The lights of the open air stalls of Slave Island appeared under the canopies of the trees whose tops were interlaced. The rickshaw-man hungrily ate in one of these stalls a small bowl of rice over-spiced with pepper, and then darted on. He knew where the old man from Madura lived, who had an hour ago entered the yard of the hotel: he dwelt with his nephew, at his large fruit store, in a low house with wooden columns. The nephew, in a dirty European suit of duck, with an enormous mane of black twining wool upon his head, was dragging in the baskets of fruits into the interior of the store, his eyes puckering from the smoke of a cigarette that had stuck to his lower lip. He paid no attention to the insane appearance of the perspiring, heated rickshaw-man. And the rickshaw-man silently hopped up under the shelter of the awning, among the pillars, went to the left, and with his foot pushed a small door behind which he hoped to find the old mute. In his perspiring hand he was clutching a treasured gold-piece, which, while he was still running, he had taken out of a leather pouch that hung at his belt, beneath his apron. And the gold-piece speedily did its work. When the rickshaw-man jumped out again, he bore a large cigar box, tied with a cord. He had paid a great price for it, but then, it was not empty: that which it contained was struggling, writhing, knocking against the lid with its tensed coils, swishingly.

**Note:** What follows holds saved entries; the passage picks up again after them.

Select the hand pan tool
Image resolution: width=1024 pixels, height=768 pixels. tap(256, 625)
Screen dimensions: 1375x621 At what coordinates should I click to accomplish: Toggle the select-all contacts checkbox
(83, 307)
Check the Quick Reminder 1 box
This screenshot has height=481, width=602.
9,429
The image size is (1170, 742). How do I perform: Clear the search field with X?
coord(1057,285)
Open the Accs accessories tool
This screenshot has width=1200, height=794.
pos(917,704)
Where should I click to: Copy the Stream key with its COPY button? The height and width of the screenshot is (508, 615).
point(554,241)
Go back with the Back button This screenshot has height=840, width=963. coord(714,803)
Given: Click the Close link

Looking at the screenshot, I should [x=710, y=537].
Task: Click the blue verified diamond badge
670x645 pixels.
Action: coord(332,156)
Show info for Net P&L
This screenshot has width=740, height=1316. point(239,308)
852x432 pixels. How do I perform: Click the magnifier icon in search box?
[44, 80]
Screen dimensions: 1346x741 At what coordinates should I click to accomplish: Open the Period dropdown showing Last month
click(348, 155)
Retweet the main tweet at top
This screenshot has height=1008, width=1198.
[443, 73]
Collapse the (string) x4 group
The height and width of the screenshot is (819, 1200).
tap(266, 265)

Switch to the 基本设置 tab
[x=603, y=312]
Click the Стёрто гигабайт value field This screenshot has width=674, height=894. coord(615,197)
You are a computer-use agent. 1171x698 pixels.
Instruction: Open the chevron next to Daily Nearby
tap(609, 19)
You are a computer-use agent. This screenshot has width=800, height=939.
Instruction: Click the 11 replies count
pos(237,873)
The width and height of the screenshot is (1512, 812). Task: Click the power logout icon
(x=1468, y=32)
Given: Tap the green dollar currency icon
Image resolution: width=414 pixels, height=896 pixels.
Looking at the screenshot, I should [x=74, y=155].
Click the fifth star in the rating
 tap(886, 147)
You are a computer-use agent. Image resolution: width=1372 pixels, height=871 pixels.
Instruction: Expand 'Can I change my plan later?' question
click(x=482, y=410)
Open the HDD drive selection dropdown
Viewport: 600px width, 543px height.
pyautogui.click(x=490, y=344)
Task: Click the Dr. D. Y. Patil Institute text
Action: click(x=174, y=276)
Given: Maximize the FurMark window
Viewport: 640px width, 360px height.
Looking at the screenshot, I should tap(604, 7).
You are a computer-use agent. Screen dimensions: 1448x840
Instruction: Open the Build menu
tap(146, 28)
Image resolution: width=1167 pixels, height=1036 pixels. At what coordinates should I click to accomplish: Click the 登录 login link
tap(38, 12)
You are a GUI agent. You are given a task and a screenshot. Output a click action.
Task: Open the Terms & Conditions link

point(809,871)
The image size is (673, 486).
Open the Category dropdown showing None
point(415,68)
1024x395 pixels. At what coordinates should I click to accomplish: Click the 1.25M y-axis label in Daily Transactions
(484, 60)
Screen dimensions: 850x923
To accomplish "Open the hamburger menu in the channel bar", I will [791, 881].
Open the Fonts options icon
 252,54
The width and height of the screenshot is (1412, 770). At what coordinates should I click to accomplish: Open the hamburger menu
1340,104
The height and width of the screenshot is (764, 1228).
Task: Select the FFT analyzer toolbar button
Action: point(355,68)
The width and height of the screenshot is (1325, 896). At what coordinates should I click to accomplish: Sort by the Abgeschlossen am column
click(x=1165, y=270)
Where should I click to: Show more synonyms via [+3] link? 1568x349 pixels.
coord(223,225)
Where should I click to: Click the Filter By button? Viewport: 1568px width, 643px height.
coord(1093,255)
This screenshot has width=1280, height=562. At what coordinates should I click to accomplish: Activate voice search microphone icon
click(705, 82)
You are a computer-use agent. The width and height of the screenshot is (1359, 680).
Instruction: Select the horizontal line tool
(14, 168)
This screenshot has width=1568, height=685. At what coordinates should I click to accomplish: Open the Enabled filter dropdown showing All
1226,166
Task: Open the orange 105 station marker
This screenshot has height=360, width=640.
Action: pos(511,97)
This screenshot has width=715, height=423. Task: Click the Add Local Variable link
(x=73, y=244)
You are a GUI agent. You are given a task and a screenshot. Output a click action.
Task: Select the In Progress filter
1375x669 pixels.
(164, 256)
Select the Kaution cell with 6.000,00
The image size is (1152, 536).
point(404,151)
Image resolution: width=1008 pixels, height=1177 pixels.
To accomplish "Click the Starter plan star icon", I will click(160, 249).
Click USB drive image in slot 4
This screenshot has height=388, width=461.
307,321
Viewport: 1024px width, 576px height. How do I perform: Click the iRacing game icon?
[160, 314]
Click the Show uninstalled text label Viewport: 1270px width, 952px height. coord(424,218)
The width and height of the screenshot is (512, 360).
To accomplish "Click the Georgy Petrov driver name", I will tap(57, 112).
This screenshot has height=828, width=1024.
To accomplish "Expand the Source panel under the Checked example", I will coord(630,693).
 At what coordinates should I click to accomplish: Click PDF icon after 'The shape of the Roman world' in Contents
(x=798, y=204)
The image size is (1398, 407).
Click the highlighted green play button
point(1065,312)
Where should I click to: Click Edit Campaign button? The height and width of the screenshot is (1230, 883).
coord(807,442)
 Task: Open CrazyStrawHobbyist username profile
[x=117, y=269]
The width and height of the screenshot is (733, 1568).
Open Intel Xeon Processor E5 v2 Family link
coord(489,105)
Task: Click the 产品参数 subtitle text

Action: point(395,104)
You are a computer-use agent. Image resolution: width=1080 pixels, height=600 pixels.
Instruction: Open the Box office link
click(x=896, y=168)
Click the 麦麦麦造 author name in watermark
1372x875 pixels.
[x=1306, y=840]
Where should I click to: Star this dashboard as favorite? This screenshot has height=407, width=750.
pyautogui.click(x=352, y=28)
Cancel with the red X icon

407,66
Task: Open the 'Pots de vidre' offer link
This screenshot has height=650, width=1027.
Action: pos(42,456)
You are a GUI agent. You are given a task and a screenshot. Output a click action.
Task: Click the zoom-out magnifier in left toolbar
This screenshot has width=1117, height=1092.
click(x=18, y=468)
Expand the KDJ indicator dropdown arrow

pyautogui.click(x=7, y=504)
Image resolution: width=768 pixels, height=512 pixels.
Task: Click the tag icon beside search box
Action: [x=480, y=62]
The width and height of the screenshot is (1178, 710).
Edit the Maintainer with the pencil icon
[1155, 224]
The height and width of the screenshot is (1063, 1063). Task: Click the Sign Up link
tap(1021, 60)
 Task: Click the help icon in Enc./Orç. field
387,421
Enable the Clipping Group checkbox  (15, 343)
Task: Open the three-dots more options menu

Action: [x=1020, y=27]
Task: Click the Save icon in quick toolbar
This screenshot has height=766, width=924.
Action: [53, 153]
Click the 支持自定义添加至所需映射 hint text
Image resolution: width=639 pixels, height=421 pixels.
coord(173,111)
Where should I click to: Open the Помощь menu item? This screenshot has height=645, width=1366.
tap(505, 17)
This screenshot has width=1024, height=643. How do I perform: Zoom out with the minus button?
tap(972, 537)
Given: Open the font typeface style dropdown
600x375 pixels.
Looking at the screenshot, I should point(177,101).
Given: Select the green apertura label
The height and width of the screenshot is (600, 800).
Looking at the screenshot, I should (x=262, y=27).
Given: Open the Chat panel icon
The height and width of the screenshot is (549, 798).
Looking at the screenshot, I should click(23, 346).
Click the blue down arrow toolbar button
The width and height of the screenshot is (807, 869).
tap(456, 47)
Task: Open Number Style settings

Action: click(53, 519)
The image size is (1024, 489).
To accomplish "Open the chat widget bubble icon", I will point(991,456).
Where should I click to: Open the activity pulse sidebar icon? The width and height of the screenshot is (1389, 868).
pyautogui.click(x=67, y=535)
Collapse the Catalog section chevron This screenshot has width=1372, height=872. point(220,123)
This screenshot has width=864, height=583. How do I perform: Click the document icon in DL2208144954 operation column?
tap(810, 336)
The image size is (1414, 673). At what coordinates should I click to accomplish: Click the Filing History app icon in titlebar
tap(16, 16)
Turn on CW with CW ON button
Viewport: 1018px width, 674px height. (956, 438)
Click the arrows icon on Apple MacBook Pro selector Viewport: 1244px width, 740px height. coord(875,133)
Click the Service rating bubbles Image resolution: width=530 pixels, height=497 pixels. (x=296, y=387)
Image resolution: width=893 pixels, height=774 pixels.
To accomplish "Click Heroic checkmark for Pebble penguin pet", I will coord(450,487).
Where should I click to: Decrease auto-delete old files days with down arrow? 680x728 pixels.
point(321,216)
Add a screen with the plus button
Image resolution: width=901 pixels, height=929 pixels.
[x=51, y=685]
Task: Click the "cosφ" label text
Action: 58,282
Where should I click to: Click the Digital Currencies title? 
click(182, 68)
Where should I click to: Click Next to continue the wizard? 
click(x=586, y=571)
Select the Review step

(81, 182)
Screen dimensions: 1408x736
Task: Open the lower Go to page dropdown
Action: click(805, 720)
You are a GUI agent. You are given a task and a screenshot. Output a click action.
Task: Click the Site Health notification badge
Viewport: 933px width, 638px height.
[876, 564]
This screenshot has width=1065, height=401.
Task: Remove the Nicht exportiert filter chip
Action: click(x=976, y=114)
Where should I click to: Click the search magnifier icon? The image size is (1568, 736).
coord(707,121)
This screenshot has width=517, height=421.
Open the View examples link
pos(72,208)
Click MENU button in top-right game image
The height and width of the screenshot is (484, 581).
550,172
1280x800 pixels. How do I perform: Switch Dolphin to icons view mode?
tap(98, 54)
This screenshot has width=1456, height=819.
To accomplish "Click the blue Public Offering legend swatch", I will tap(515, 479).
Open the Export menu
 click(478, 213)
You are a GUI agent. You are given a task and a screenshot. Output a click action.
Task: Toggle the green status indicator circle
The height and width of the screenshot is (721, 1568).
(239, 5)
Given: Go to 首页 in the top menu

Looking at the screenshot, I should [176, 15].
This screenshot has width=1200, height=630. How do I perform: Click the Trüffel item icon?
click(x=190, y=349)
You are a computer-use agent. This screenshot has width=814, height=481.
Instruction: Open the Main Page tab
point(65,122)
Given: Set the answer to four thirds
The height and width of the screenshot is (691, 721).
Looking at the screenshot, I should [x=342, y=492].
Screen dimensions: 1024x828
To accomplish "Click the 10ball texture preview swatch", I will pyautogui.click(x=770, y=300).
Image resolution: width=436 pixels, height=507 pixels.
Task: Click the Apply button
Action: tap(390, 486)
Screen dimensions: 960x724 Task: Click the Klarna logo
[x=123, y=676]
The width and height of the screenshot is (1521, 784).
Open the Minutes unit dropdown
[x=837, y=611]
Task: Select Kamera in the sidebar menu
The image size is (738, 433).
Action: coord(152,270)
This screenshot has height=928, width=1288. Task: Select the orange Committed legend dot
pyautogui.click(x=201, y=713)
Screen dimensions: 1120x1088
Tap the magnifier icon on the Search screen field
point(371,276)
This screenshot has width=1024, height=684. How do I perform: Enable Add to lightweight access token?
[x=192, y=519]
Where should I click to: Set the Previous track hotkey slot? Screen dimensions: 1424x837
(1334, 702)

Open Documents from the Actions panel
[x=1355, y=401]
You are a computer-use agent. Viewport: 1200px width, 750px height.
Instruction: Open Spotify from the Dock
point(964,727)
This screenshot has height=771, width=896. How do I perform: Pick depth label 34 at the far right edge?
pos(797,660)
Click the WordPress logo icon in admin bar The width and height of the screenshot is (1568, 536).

Why did he take the little carriage along with him? For take it along he did⁠—and at an even, powerful pace flew for the shore of the ocean, toward Gull Face Place. The place was empty; darkly did it extend into the distance under the light of the stars. Beyond it were scattered the small and infrequent lights of the Fort, and against the sky was slowly turning the watchtower of the lighthouse, with its reflectors, throwing fumid stripes of white light in the direction of the roadstead only. The rickshaw-man felt a faint cool breeze blowing from the ocean, whose drowsy murmur was barely audible. Having reached at a run the shore, the middle of the road, the rickshaw-man for the last time threw down the slender shafts, into which at such an early age, but not for long, life had harnessed him, and sat down⁠—this time not upon the ground, but on a bench; sat down without fear, as though he were a white resident.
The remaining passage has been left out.